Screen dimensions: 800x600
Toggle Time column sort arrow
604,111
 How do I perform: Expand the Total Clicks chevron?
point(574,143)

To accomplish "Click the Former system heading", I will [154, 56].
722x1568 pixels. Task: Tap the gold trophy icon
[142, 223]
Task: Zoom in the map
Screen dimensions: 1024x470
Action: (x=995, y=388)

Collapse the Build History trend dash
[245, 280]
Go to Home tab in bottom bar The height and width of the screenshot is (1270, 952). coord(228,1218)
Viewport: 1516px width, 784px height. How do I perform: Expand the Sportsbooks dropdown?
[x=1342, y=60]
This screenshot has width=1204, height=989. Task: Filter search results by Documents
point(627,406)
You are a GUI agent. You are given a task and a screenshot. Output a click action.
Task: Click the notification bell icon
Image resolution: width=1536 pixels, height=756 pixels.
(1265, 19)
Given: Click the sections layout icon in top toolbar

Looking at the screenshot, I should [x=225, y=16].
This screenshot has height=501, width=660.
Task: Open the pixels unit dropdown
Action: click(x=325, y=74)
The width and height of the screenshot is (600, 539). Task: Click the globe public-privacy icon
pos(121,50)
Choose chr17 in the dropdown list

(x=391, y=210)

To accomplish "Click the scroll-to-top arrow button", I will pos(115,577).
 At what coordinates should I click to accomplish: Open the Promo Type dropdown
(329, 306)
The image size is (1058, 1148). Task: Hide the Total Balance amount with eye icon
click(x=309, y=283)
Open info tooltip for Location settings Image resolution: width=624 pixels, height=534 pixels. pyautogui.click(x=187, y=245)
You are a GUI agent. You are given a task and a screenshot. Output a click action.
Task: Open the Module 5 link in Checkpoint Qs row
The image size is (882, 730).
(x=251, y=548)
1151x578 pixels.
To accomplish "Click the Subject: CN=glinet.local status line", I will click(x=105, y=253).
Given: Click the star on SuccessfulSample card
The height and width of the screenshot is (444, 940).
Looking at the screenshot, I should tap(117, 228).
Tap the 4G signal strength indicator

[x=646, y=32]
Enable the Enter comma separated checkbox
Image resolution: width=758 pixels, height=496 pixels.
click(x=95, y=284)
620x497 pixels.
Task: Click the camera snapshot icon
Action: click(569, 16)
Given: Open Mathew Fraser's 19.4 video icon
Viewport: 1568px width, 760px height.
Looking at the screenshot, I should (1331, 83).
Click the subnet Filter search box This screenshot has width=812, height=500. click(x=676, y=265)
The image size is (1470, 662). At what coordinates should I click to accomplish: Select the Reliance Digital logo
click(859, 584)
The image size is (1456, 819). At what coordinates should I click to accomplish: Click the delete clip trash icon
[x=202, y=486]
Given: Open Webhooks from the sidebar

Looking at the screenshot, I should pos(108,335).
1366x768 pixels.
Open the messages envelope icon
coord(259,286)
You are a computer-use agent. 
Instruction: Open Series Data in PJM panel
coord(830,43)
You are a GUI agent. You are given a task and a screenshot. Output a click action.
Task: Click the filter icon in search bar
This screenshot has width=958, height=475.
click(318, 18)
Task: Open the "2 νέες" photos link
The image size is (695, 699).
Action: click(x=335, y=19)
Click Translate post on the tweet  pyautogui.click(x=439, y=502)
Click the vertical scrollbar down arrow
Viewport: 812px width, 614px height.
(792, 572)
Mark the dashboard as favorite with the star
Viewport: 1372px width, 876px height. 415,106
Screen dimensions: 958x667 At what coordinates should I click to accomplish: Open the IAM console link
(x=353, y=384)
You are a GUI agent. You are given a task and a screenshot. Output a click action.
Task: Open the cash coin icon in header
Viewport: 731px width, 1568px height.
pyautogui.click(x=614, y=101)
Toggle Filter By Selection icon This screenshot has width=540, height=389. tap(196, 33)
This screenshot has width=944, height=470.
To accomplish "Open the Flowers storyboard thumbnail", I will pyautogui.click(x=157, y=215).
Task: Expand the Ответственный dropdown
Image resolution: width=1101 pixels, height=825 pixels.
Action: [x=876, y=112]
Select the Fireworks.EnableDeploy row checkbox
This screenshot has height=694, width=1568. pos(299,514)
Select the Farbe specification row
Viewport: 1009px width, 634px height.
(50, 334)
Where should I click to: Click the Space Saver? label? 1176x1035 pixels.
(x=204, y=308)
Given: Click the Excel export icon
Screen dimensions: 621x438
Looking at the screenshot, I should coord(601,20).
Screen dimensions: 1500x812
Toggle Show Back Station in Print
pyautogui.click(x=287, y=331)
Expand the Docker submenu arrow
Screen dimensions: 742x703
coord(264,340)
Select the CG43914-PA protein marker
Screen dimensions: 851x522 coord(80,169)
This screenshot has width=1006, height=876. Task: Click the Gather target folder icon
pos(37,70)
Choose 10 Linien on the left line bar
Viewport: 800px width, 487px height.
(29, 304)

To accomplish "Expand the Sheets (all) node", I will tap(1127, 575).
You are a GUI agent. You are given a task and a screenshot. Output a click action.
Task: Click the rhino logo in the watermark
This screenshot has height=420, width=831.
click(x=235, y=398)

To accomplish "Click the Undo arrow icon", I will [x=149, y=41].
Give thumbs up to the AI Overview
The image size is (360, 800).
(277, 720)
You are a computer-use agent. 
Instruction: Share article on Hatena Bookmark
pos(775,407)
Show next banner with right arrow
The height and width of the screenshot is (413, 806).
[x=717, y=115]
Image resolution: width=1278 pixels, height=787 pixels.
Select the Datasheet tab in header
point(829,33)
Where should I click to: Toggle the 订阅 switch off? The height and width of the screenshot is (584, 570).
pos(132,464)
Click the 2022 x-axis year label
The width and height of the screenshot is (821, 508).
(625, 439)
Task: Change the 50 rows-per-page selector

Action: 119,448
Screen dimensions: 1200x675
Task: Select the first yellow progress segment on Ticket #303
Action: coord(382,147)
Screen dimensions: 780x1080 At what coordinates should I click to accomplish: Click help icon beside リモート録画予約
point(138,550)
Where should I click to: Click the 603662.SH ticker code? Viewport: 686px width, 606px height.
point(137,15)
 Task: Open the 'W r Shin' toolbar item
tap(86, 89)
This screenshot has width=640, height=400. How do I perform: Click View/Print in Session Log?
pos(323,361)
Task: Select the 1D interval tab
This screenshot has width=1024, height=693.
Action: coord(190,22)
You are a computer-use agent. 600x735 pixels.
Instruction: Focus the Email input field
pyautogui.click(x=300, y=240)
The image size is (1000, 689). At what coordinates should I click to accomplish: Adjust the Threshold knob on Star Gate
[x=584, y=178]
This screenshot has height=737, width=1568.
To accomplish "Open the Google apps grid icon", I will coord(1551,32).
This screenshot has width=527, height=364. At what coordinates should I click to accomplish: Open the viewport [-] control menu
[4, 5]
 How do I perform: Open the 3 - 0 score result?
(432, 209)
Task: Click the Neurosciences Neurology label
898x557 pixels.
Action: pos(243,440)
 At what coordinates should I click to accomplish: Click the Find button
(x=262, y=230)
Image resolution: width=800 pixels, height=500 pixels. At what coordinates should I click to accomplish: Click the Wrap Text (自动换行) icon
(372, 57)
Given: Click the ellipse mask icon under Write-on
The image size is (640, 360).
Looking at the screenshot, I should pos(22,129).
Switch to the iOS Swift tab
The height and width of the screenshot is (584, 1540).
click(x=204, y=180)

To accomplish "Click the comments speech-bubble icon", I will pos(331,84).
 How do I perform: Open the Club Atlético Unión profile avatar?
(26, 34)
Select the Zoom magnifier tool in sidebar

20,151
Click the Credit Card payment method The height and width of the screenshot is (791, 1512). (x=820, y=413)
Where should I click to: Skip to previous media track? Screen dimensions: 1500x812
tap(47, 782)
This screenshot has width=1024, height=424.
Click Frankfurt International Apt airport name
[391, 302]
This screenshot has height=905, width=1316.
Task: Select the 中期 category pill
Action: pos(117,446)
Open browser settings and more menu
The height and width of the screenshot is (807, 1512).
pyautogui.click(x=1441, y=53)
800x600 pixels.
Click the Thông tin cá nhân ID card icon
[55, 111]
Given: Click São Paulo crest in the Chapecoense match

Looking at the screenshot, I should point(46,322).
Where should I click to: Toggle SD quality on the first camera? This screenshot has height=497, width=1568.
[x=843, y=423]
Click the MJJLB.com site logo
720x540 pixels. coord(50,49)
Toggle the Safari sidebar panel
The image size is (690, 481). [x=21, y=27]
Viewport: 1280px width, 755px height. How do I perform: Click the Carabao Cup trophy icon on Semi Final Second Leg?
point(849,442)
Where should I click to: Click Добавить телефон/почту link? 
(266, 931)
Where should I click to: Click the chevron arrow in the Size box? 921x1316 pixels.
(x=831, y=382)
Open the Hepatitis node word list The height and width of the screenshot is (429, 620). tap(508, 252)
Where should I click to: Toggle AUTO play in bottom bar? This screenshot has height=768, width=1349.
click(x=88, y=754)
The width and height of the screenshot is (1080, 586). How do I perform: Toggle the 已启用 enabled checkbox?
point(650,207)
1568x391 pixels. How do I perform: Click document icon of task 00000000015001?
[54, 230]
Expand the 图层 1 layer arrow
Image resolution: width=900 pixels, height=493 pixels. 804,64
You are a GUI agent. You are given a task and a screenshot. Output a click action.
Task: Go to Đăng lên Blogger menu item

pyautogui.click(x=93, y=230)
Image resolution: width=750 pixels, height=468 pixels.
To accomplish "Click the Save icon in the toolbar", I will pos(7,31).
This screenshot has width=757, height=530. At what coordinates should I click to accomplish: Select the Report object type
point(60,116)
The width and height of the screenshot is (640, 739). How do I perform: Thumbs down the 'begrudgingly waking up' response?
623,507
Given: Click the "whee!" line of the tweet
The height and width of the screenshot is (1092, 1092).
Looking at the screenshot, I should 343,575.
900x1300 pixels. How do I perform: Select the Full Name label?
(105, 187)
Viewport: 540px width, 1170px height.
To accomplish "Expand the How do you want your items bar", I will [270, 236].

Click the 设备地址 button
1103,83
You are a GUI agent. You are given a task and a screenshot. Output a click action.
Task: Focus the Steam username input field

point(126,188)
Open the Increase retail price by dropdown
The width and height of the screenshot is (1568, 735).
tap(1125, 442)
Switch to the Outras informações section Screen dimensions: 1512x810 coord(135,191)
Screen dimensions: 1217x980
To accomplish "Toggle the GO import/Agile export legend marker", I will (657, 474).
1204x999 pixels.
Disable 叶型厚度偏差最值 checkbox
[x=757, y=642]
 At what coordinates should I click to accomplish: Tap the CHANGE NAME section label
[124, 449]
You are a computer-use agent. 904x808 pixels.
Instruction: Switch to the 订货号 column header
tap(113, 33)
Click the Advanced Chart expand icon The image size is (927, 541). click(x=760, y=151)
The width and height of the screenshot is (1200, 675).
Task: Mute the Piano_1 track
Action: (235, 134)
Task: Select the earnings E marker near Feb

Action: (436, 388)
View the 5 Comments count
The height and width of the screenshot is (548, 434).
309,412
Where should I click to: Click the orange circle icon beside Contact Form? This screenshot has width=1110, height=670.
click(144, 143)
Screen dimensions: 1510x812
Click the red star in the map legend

□ □ □

AIM OF THE EXERCISE: Your reply should consist of one number: how many lines of the material above include the word "tweet".

FINISHED EXERCISE: 2